To Quit, Force a Moment of Truth
Steven Levitt, by his own confession, is a lousy quitter—but he’s not alone.
Behavioral economists and other social scientists have shown that to avoid risk and pain, we might stay in a soul-killing job, a romance going nowhere, or a career path for which we’re woefully unsuited long past the point of reason. Or, because we put too much value on the next hour or next day relative to the long term, we might quit too soon.
Deciding to quit is a matter of weighing costs and benefits, yet oddly, economics has little to tell us on how to pinpoint the optimum moment to quit. There’s no solid research or data—and that fascinates Levitt, the William B. Ogden Distinguished Service Professor of Economics. He shared his personal experiences with quitting to a crowd of assembled undergraduates to underscore his recent fascination with the economics of quitting–more broadly, what pushes us to make major life changes. He seeks to understand what ultimately tips us over the edge from waffling to to action, and how the tools of microeconomics can guide or explain our decisions.
Steve Levitt delivered his idiosyncratic take on quitting.

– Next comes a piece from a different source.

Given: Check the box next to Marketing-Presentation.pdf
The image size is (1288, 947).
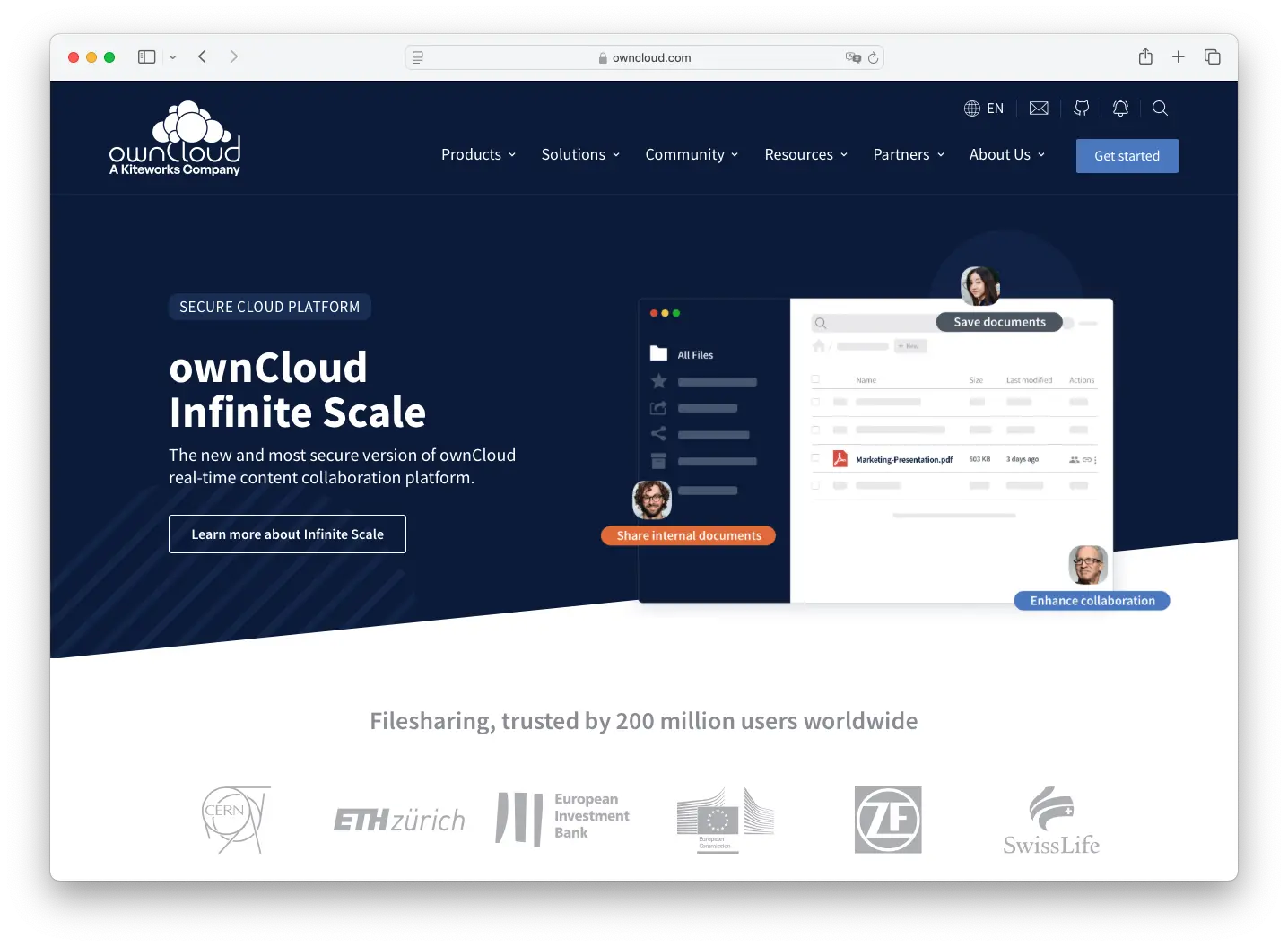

In the moment, that tipping point can be anything but obvious. As a teenager, Levitt was committed to a career as a professional golfer, playing eight to ten hours a day. But at one tournament, a four-foot-tall, round-bellied golfing prodigy made him realize that a lot more practice than that would be required if he wanted to go pro. “He didn’t look like he could play golf at all, but he shot the ball 50 yards further than I could,” recounted Levitt. “[Today] he makes $20 million a year playing golf.”
Although the costs sunk into his future PGA superstardom seemed huge, Levitt realized that the hours of practice he was willing to spend would never allow him to best his naturally talented pear-shaped rival. In retrospect, it was a simple cost/benefit analysis–he decided that quitting to move on to something else made the most sense. The same goes for changing careers, bailing on that TV show you’ve been watching for too long, or deciding whether that gym membership is actually going to keep you on a fitness regimen. “It’s the answer to virtually every question,” explained Levitt.

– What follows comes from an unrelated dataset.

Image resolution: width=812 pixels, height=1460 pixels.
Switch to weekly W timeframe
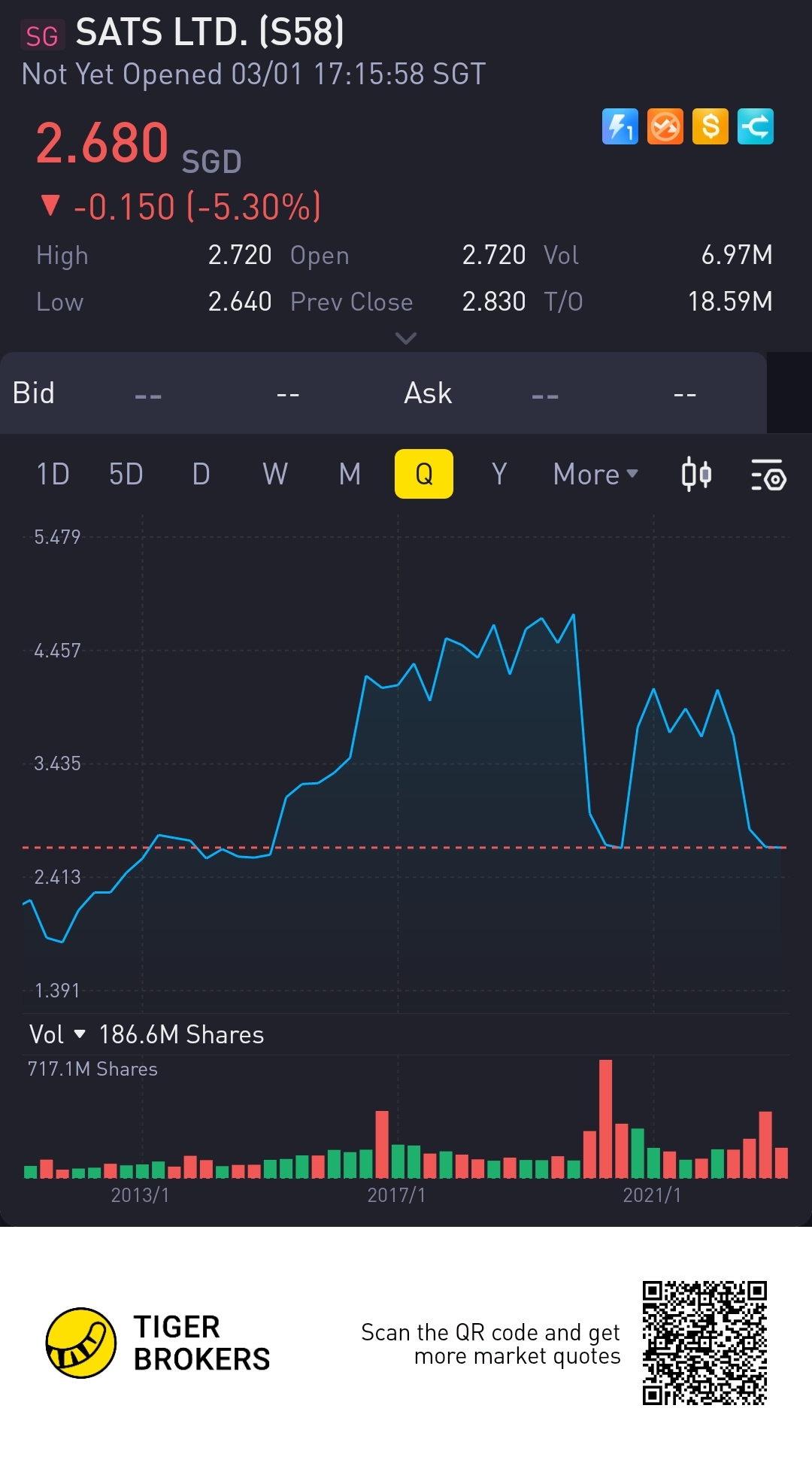(x=275, y=475)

But what economic theory can explain why we quit or why we stick with it? Levitt, coauthor of the Freakonomics series, argues that there is virtually no literature on the matter. There’s the idea of hyperbolic discounting– most of the students in the room preferred to have a candy bar during his talk, rather than a promise of two candy bars at the end of the week. Levitt’s quick poll illustrated the tendency to overly discount T the promise of later, bigger payoffs in favor of immediate gratification. Similarly, staying at a job and avoiding the immediate pain of quitting might seem more appealing than the promise of long-term happier outcomes at a new job.
Conversely, Levitt said that a quitter might suffer from overoptimism, believing that leaving school or dumping their boyfriend will turn out great for them due to an inflated sense of the outcomes that their brains, talent, or looks will earn them later down the line.
But none of this really helps people on the margins–people who simply cannot decide–figure out whether they will be better off.. Levitt told students the best way to find out would be an experiment that randomizes people’s decisions and tracks their experiences. But forcing a treatment group to get divorced or quit their jobs–while a control group stays put and stays miserable–isn’t really feasible or ethical.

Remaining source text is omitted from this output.